MY THREE KIDS HAVE no lack of wilderness in their lives. The Andes of Argentine Patagonia is their playground, it’s their backyard. For my 11- and 14-year-old kids, days are spent snorkeling transparent waters to spot massive rainbow trout, whitewater rafting the Rio Azul or Manso, crossing over to Chile by foot, backcountry skiing, or horseback riding through wildflower fields. Our town does not have a shopping mall, a cinema, bowling, an arcade, or anything of the sort. Even my more ‘cosmopolitan’ 15-year-old daughter longboards 25 km to a lake to go cliff-jumping, because that’s what teenagers do here to pass the time.
Why Adventure Travel With Kids Does Not Always Have to Mean Heading Into the Wilderness
So adventure travel in the traditional sense doesn’t do much to push them. Jump off the 25-foot waterfall? Sure, no problem, race you there. Ziplining? They find it utterly boring. Rock climbing? All over it.
I’ve always thought that adventure travel is about getting out of one’s comfort zone to feel more alive and to see how capable you really are when pushed. For me, it’s usually been confronting nature head on in some way. But living in Patagonia, I have had to redefine my notion of adventure travel. Maybe adventuring just means exploring an environment that’s unknown to you. For my kiddos, it can mean heading into the urban craziness that is Buenos Aires.
The cool thing about country kids visiting a big city is that it’s easy to start a conversation about the relationship between humans and nature, about what man can create and what man can destroy.
I remember the first time we spent time in Buenos Aires after having lived in Patagonia for a while. Everything about that trip was new to them. They couldn’t wrap their heads around the fact that people lived without seeing the stars at night. That unless you had a penthouse 30 floors up, sunsets and sunrises were not a given. That the noise did not stop, and that locals didn’t even seem to notice the never-ending blast of sirens, horns, music, animated conversation. That people locked their doors.
My typically very confident children were tense as we went down into the subway the first time, found the large map, and I gave them an address of where we were heading and told them to figure it out. I said I would be patient, I would be with them every step of the way, but I would offer no help. My son (who draws intricate topographical maps before a hike) looked stunned and confused at the red, blue and green criss-crossing subway lines. The way their eyes lit up when we finally reached our destination rivaled the feeling of elation after crushing through class 5 rapids.

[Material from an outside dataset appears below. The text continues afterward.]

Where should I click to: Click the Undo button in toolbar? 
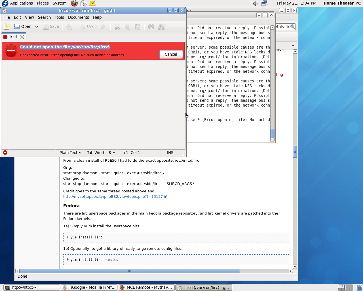(89, 27)
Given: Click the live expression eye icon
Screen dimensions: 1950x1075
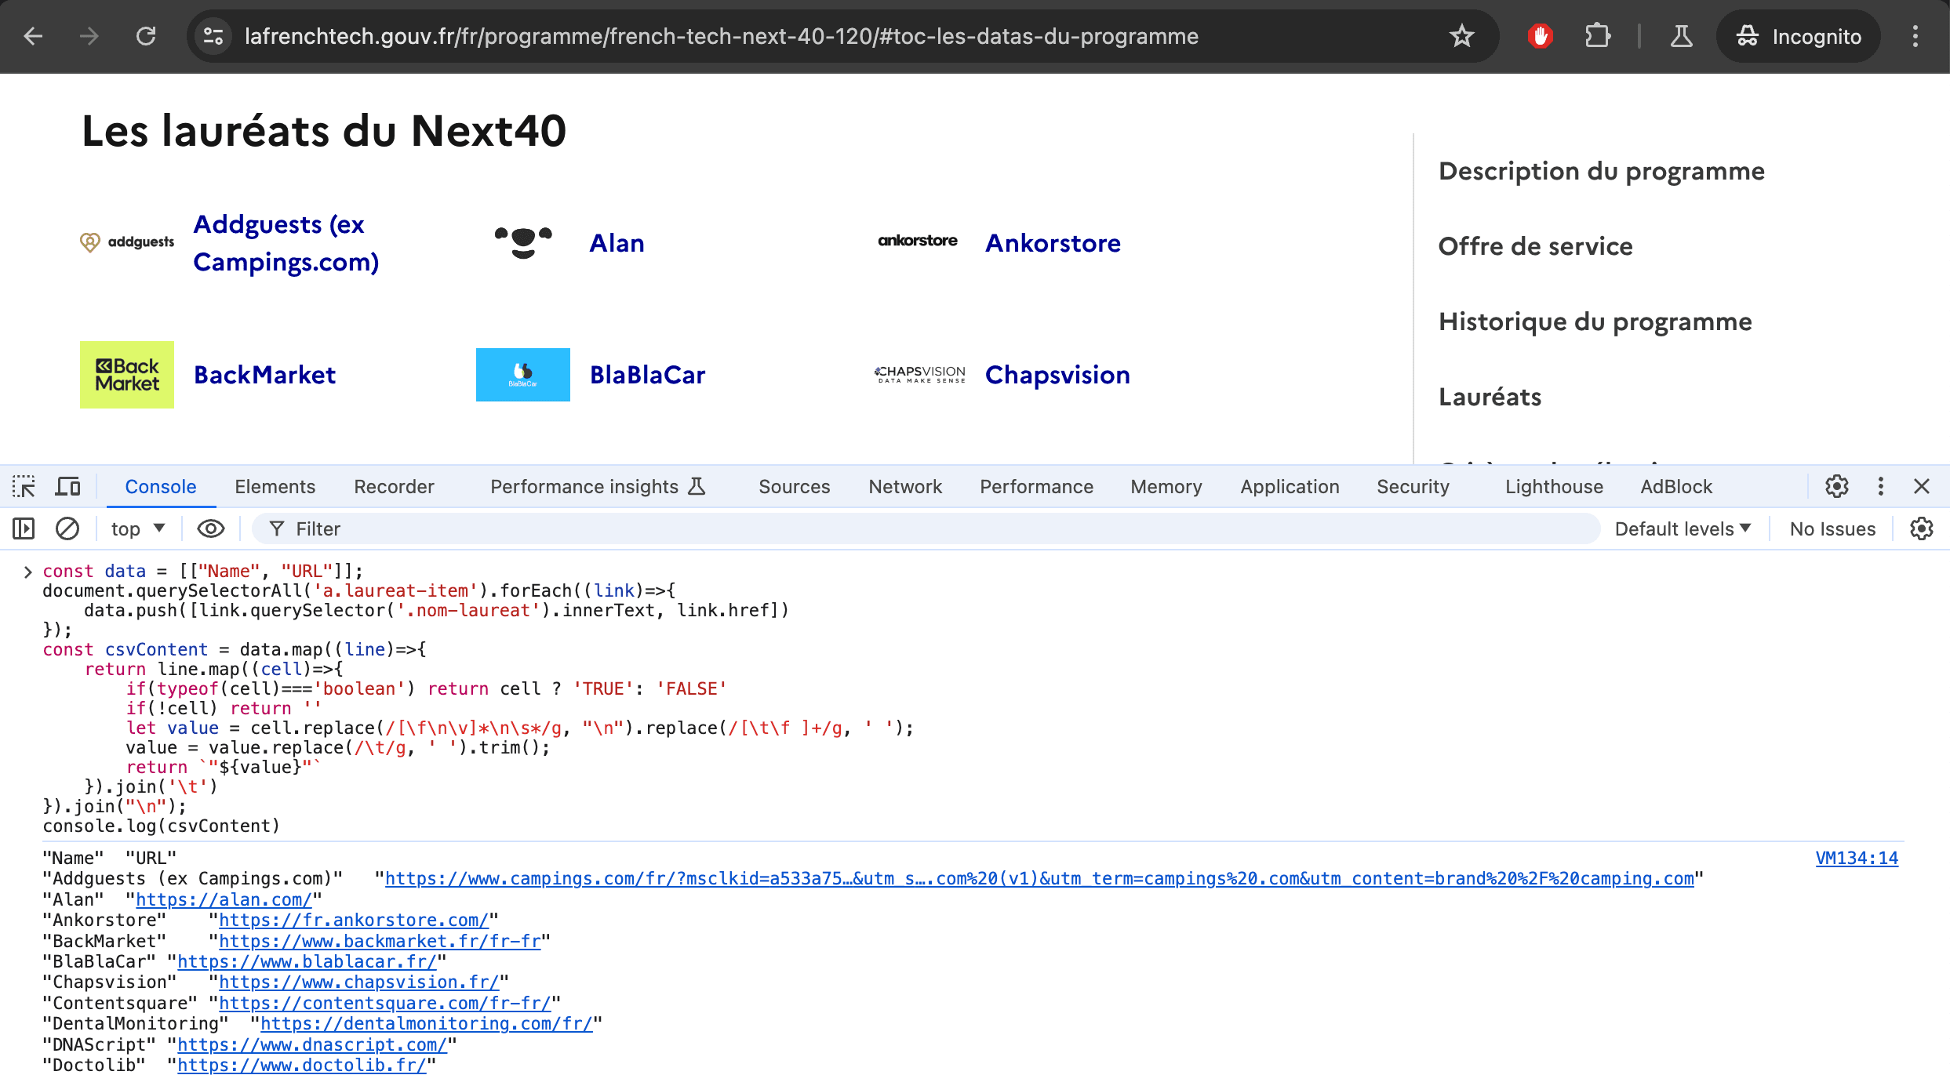Looking at the screenshot, I should point(210,529).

These are kids who bake bread over fire using stoneground wheat that they helped plant. But a Frappuccino (with whipped cream, straight from an actual Starbucks, while using functioning wifi!) was at least 10 times more exciting and exotic.
The kids are not phased by trekking 10km through forest at times to get to where they need to go. They hitchhike the 30 km down into town. Yet when they wanted to make lunch and I asked them to go pick up some food at the market two blocks away, they hesitated. They went, not very comfortable with the idea. But when they walked back through the door, bag in hand, they walked a little taller. Those two blocks, simply crossing major streets and dealing with traffic, were an adrenaline-filled adventure for them.
And once back home, they could fully appreciate every silent, starry night, every sunset dipping down under the Andes, and have better awareness that these are luxuries that not every kid gets to grow up experiencing. And while traditional adventure travel is an everyday part of their life, they have learned to see adventure in all of their surroundings, whether they are in the middle of the city or deep in nature.